Before DUNLOP, Chief Judge, and MORSELL and MERRICK, Circuit Judges.

DUNLOP, Chief Judge. We have examined the bill of exceptions in the record in this case. The testimony of Dr. Jones, with the exception of the words, “heard that Turner had got some money from him,” and offered by the prisoner Turner on his trial, and included by the ruling of the criminal court, as set forth in the exception, we all think was pertinent to the issue on trial before the jury, and competent and proper to be submitted to their consideration in determining the felonious intent charged against the accused. It all relates to what was said and done by the accused and Crogier, at the time of the alleged larceny, and is directly connected with that transaction.
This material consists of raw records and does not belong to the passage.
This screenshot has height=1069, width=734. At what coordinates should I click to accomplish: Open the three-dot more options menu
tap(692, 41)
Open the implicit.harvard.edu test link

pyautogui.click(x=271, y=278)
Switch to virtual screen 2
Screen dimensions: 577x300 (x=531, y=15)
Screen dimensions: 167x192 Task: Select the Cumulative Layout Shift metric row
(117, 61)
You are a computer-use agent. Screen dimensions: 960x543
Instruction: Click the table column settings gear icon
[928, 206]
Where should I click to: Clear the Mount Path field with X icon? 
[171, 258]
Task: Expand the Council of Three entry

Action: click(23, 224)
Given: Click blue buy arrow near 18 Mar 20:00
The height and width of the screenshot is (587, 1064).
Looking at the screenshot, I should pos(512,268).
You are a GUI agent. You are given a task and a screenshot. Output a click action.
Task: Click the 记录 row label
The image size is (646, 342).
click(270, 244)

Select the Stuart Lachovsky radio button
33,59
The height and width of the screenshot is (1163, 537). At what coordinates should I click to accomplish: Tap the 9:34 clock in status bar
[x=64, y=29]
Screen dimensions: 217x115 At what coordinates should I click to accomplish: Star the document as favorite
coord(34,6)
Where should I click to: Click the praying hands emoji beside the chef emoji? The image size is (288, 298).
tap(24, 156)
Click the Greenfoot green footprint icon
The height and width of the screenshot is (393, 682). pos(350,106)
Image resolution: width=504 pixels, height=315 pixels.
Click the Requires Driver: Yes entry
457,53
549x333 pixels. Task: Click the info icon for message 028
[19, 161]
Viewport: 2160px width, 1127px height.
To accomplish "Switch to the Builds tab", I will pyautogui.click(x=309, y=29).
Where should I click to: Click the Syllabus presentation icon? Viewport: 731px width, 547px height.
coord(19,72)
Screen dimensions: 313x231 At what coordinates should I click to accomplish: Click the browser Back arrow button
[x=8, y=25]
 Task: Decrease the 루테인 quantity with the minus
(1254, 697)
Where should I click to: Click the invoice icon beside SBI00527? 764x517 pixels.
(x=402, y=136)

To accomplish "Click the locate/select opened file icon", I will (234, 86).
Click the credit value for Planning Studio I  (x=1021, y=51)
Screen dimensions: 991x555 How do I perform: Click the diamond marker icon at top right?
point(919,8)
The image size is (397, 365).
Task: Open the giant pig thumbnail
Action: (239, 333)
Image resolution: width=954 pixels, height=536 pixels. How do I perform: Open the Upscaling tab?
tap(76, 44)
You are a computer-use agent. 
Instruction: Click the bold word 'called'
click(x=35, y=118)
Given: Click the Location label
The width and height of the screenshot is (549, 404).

No part of the offered evidence, with the above exception so rejected, is in any just sense collateral to the issue on trial: It intended to impeach the accuracy and credit of the prosecuting witness, as to certain facts connected with the alleged larceny, and to explain the motives and intent of the prisoner Turner. The jury were the proper judges of its weight and credit, and the effect they would give to it, and it ought to have been submitted to them. We reverse the judgment of the criminal court, and remand the cause, with directions to that court to award a venire facias de novo.

1 [Reported by John A. Hayward, Esq., and George C. Hazleton, Esq.]